Reading about invariance and equivariance properties occurring in the field of Machine Learning, I'm trying to understand the proof of the main theorem presented in the paper Deep Sets: https://arxiv.org/pdf/1703.06114.pdf
The idea is that given a set $X = \{x_1, \dots x_m\}$ that is finite or countable I wanna consider some function $f:2^X \rightarrow \mathbb{R}$ that is permutation invariant, i.e.
$$f(\{x_1, \dots, x_m\}) = f(\{x_{\pi(1)}, \dots , x_{\pi(m)}\})$$
for every permutation $\pi$.
Then the theorem states that:
A function $f:2^X \rightarrow\mathbb{R}$ operating on a set $X$ is permutation invariant iff it can be decomposed in the form
$$f(X) = \rho\left(\sum_{x \in X}\phi(x)\right)$$
for suitable $\rho, \phi$.
Now I'm trying to understand the $(\Rightarrow)$ implication which proeeds as follows:
Let $c : X \rightarrow \mathbb{N}$ and let $\phi(x) = 4^{-c(x)}$, then $\sum_{x \in X}\phi(x)$ constitutes a unique representation for every set $X \in 2^X$. Now a function $\rho$ can always be constructed to obtain $f(X)$.
Questions:
Why does $\sum_{x \in X}\phi(x)$ constitutes a unique representation for every set?
Why does they choose $\phi(x)$ to be $4^{-c(x)}$ ?
Why one can always find a such $\rho$?
Every function $2^\mathfrak{X} \to \mathbb{R}$ is "permutation invariant" so the statement here isn't quite right - rather they're proving that every function $f:2^\mathfrak{X} \to \mathbb{R}$ has that form.
(Some of these $X$s are being mixed up. The $X$ in $2^X$, which they called $\mathfrak{X}$, is not the same as the $X$ in $f(X)$, and that's different to their $\mathcal{X}$......................)
Q1 The point is that with the right choice of $\phi$, you can recover $X$ from $\sum_{x \in X} \phi(x)$. Without loss of generality, we are working with subsets of $\mathbb{N}$ (i.e. $\mathfrak{X} = \mathbb{N}$ in their language).

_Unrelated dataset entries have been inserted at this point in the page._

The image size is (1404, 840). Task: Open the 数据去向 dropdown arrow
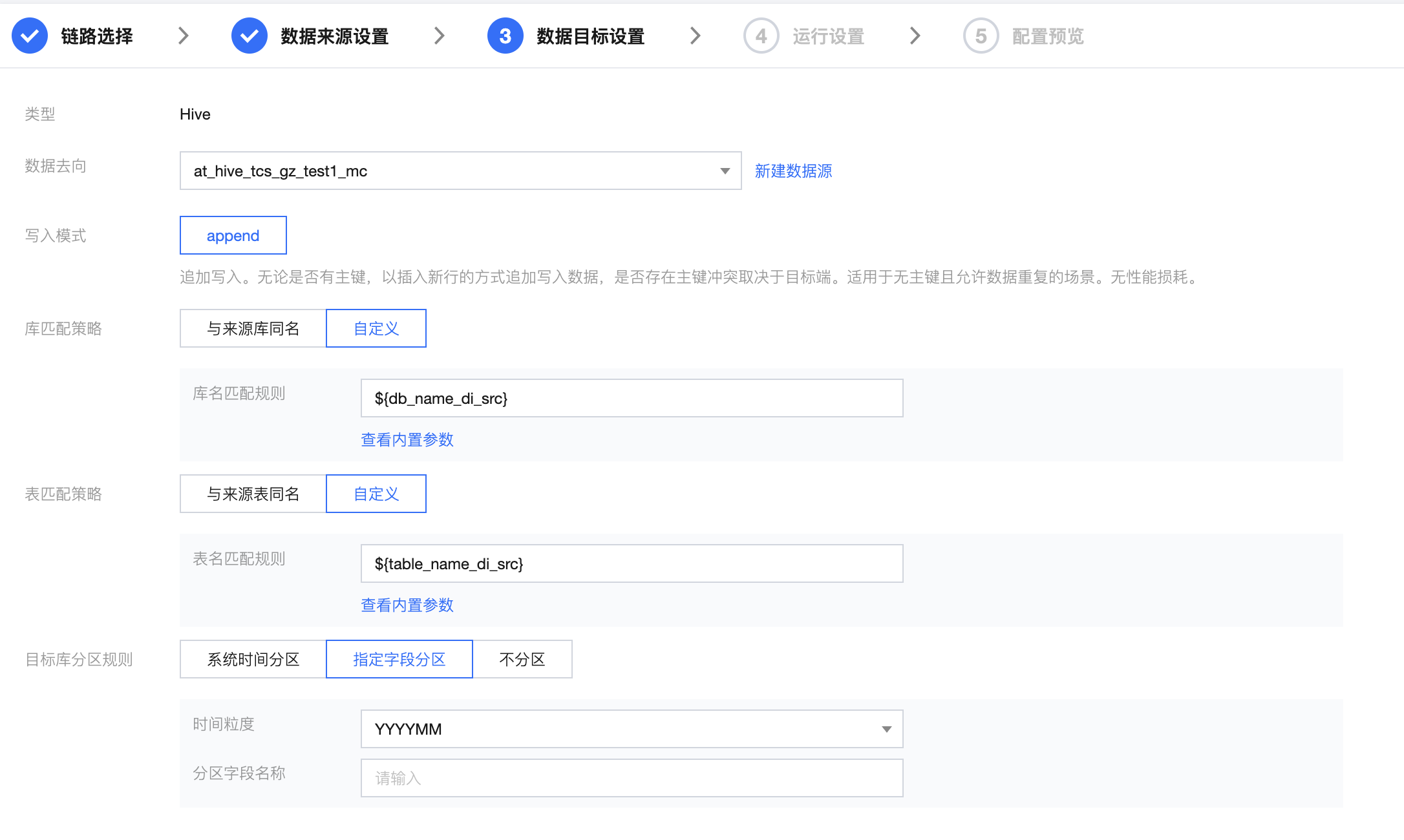point(725,171)
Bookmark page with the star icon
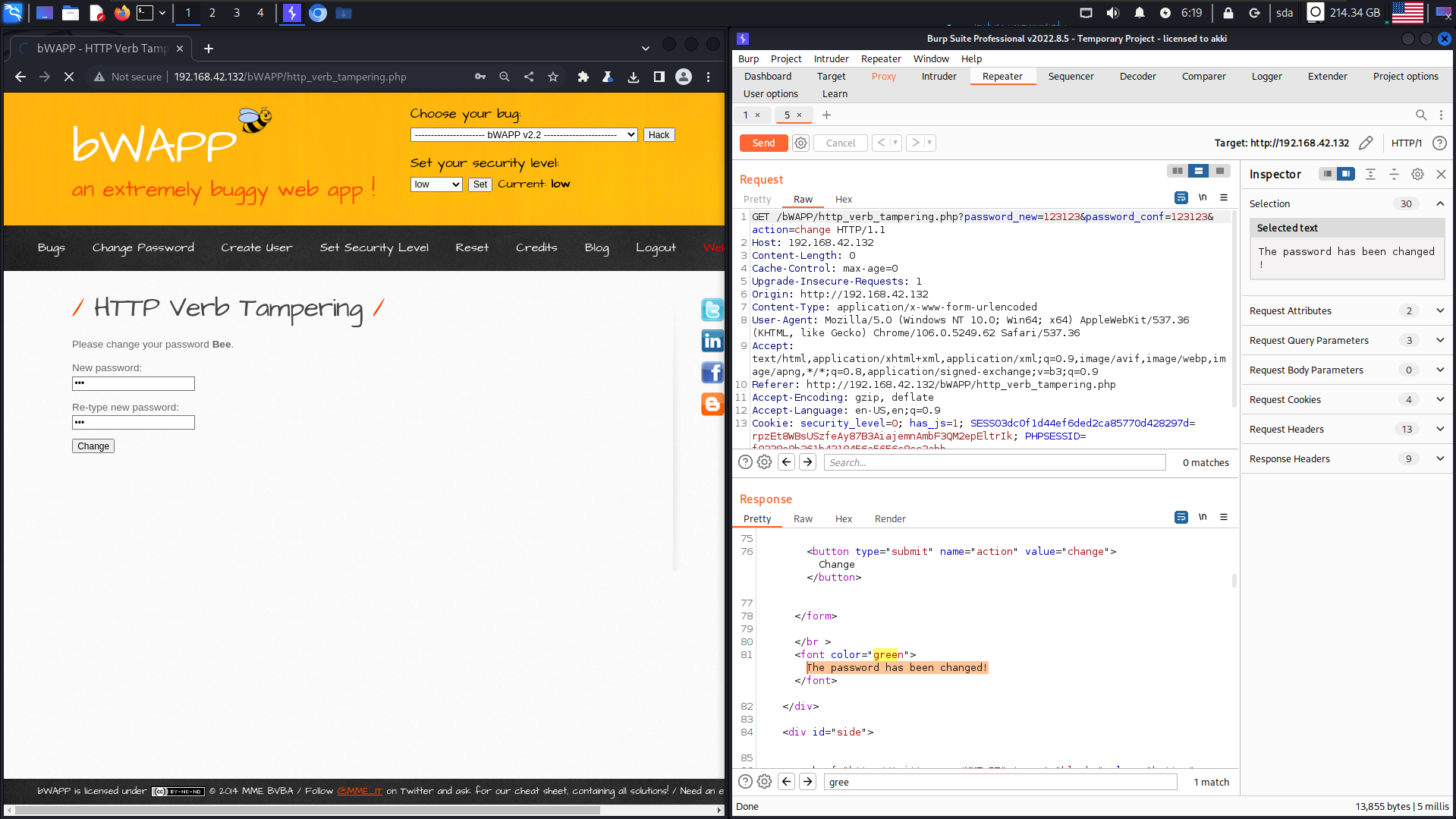Image resolution: width=1456 pixels, height=819 pixels. 553,77
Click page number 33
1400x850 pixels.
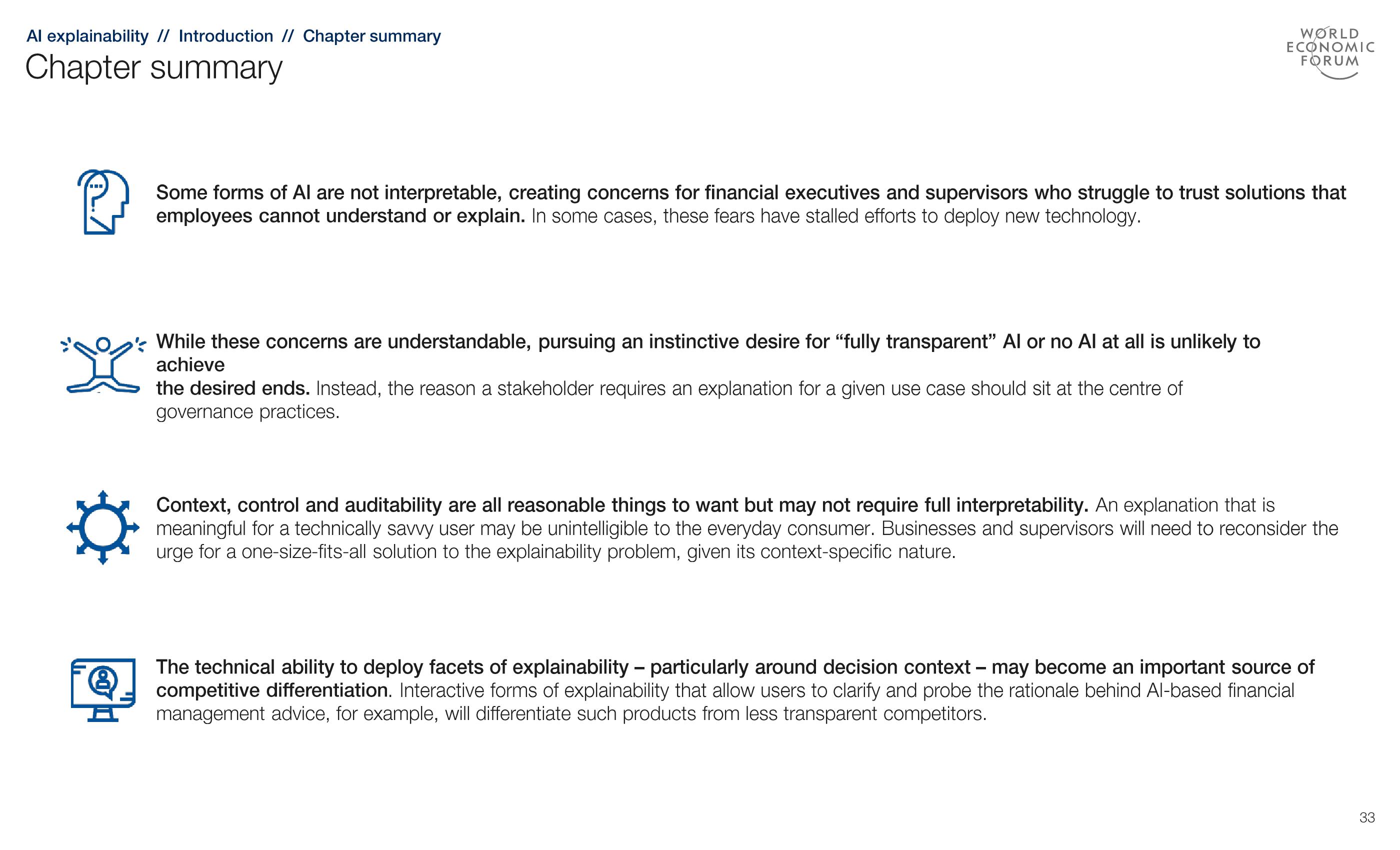1367,818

You can do that by putting $\phi(x)=4^{-x}$ because of the almost-uniqueness of base 4 representations of numbers between 0 and 1 - ignoring infinite trailing 3s then there is one and only one way to write each $r \in [0,1]$ in base 4, just like there's one and only one way to write each $r \in [0,1]$ in decimal so long as we forbid recurring 9s. In a number of the form $\sum_{x \in X} 4^{-x}$ there can't be trailing 3s because all the base-4 digits of that number are 0 or 1, so if $\sum_{x \in X} 4^{-x} = \sum_{y \in Y} 4^{-y}$ then $X=Y$.
Q2 They choose that form because they can use the almost-uniqueness of base 4 expansions. $3^{-x}$ would have been fine too. $2^{-x}$ wouldn't because $0.1 = 0.011111\cdots$ in binary.
Q3 no two different $X \in 2^\mathfrak{X}$ have the same value of $\sum_{x \in X} 4^{-x}$, so we can just define $\rho$ by making it equal to $f(X)$ on a number of the form $\sum_{x \in X} 2^\mathfrak{X}$ and 42 on every other number.